Northern Star Resources to acquire De Grey Mining in landmark $5b gold sector takeover
Merger and acquisition (M&A) activity in the Australian mining sector has finished the year with a bang, with Northern Star Resources (ASX: NST) and De Grey Mining (ASX: DEG) agreeing to a $5 billion takeover featuring one of Australia’s most significant new mines.
The binding scheme implementation deed will see Northern Star acquire De Grey and the Hemi gold development in Western Australia’s Pilbara region.
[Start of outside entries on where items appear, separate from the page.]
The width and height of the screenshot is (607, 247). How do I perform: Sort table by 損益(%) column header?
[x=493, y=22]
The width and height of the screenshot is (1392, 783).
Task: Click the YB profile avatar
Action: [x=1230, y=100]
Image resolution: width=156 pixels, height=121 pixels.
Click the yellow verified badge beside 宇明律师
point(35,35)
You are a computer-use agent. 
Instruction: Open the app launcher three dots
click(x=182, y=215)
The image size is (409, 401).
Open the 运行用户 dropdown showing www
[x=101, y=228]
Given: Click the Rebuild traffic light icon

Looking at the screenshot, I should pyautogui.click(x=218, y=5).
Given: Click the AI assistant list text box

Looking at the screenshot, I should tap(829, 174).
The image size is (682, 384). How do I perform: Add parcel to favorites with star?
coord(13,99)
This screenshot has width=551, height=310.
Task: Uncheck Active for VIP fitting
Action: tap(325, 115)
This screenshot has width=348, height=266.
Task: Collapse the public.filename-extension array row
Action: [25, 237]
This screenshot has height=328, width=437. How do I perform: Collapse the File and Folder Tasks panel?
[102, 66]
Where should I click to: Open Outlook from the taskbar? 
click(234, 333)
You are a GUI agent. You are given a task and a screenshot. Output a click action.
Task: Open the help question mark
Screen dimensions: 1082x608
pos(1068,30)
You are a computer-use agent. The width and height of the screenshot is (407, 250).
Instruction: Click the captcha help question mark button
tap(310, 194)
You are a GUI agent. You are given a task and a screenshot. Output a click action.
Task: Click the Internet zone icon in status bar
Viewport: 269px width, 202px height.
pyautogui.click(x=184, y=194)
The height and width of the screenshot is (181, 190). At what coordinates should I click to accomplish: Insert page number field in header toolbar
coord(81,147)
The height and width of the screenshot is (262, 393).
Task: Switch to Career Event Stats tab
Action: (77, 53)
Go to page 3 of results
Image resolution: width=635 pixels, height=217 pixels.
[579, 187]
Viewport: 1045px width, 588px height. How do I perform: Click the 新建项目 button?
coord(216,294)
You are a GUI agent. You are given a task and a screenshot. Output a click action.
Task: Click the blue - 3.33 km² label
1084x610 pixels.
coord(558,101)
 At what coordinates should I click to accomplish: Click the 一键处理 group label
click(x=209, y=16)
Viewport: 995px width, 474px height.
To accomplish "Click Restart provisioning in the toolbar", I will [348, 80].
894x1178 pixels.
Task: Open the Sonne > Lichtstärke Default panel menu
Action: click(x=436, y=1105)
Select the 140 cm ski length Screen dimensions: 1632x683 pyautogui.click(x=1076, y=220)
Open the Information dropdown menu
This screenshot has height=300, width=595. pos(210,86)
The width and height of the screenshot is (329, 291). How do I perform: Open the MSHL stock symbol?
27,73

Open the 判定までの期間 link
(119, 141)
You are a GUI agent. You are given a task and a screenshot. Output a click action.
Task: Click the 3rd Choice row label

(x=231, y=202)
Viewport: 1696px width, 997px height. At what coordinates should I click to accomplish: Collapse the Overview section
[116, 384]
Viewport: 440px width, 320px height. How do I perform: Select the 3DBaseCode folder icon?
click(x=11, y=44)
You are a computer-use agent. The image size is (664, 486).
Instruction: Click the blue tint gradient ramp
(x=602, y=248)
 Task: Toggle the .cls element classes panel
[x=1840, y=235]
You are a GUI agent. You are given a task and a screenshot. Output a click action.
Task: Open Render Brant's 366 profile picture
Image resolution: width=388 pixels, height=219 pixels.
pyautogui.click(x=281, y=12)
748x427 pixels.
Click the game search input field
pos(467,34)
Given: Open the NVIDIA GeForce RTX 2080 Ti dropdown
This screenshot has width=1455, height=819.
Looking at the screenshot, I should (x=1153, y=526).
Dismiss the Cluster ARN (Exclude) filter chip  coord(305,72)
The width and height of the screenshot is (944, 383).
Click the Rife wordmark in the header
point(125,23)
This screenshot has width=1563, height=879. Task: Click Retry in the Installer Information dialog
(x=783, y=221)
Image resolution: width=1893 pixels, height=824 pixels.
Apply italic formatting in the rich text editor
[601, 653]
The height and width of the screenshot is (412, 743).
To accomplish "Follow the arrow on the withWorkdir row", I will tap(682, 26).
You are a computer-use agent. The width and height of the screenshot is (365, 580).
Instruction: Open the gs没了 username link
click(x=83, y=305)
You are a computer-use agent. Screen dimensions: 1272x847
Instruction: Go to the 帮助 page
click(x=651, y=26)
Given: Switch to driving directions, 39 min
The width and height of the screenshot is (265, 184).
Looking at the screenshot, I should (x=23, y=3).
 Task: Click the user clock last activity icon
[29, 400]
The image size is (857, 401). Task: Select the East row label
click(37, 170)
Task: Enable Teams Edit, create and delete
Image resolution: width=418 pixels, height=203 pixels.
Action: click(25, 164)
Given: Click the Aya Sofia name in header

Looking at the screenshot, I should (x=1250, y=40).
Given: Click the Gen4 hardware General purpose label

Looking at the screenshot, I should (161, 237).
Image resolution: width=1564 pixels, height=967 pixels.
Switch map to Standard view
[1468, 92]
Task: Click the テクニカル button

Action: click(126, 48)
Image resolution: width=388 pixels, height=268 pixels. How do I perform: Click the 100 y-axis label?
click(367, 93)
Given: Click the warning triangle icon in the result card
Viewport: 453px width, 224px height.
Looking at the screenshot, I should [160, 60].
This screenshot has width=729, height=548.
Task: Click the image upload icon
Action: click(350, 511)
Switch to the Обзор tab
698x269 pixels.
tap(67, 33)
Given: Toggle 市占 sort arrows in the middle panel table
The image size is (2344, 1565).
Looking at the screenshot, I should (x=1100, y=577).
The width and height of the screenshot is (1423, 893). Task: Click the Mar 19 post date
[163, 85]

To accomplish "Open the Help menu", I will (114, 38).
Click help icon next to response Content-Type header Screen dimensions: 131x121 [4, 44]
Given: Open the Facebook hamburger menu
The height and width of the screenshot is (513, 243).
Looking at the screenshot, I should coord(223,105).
The board of De Grey has unanimously elected to support the scheme and recommended that De Grey shareholders vote in favour of the scheme, in the absence of a superior proposal.
Global gold miner
After completion of the merger, the combined Northern Star Group will operate across two Tier-1 jurisdictions and four production centres, with pro forma mineral resources of 74.9 million ounces and ore reserves of 26.9Moz.
With mineral resources of 11.2Moz, ore reserves of 6.0Moz and forecast annual gold production of 530,000ozpa over its first ten years, Hemi is one of the largest undeveloped gold projects in a Tier-1 mining jurisdiction.
Northern Star said that, following the Kalgoorlie Consolidated Gold Mines (KCGM) mill expansion and the development of Hemi, the company will be positioned in the first half of the global cost curve.
The 27Mtpa KCGM mill expansion is the largest Australian gold project in more than a decade.
Unlocking long-term value
Northern Star chief executive officer Stuart Tonkin said the company’s extensive exploration, mine development and operating expertise is expected to unlock the long-term value potential of Hemi.
“De Grey’s Hemi development project will deliver a low-cost, long-life and large-scale gold mine in the Tier-1 jurisdiction of WA, enhancing the quality of Northern Star’s asset portfolio to generate cash earnings,” Mr Tonkin said.
“We remain committed to our profitable growth plan to two million ounces per annum by FY26, with the KCGM mill expansion and addition of Hemi driving a significant further increase in Northern Star’s production to approximately 2.5Moz per annum by FY29.”
‘Attractive opportunity’
“Given the high-quality nature of Hemi, De Grey is in the fortunate position to have had many avenues to progress the asset, including M&A,” De Grey managing director Glenn Jardine said.
“The transaction that we have entered into with Northern Star today is a highly attractive opportunity for De Grey shareholders in terms of the upfront premium, as well as retaining ongoing exposure to Hemi and gaining exposure to the broader Northern Star portfolio.”
“We have assembled a wonderful project team to undertake the work required to bring this generational asset to its current position and the integration of this team into Northern Star will ensure continued momentum and sharing of Hemi knowledge.”
Terms of the offer
Under the terms of the scheme, De Grey shareholders would be entitled to receive 0.119 new Northern Star shares for each De Grey share held.
This represents an implied offer price of $2.08 per De Grey share – a 37% premium to the most recent closing price of $1.52 – and a total equity value for De Grey of approximately $5b.
Northern Star shareholders will own approximately 80.1% of the merged company upon implementation of the transaction, with De Grey shareholders owning the remaining 19.9%.